[Saved data entries]
☆ ☆ ☆ ☆

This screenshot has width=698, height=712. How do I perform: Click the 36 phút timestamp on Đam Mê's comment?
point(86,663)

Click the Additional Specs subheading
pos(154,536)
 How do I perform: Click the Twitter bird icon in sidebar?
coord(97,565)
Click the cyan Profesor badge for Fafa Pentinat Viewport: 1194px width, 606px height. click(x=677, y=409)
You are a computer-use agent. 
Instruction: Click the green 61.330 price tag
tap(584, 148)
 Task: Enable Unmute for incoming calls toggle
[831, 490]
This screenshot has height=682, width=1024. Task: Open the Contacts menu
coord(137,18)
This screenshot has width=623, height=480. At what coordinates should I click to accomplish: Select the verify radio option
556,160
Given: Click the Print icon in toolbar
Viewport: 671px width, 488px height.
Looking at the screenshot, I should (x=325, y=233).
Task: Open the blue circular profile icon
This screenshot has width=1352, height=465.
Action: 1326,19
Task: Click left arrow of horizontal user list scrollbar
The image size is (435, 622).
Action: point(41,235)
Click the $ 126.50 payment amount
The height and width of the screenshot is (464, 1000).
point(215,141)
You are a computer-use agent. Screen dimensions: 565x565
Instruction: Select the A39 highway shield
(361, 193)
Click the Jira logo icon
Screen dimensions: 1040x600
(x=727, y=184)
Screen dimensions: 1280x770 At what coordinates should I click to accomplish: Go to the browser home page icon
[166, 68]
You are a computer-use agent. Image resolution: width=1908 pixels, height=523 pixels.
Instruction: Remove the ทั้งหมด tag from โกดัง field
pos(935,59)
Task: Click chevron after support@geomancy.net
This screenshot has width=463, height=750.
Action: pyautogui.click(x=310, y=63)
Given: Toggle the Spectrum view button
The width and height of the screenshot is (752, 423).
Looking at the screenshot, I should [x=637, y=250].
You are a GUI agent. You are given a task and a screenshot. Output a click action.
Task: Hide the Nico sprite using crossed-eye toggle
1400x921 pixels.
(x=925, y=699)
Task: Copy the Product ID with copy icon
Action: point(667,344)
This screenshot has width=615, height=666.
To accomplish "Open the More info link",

☆ ☆ ☆ ☆

#### [Task details]
From the entries above, restate word for word the lines from the line containing "How do I perform: Click the Twitter" to the line containing "Task: Open the blue circular profile icon", both ends included, and nothing more.

#### [Answer box]
 How do I perform: Click the Twitter bird icon in sidebar?
coord(97,565)
Click the cyan Profesor badge for Fafa Pentinat Viewport: 1194px width, 606px height. click(x=677, y=409)
You are a computer-use agent. 
Instruction: Click the green 61.330 price tag
tap(584, 148)
 Task: Enable Unmute for incoming calls toggle
[831, 490]
This screenshot has height=682, width=1024. Task: Open the Contacts menu
coord(137,18)
This screenshot has width=623, height=480. At what coordinates should I click to accomplish: Select the verify radio option
556,160
Given: Click the Print icon in toolbar
Viewport: 671px width, 488px height.
Looking at the screenshot, I should (x=325, y=233).
Task: Open the blue circular profile icon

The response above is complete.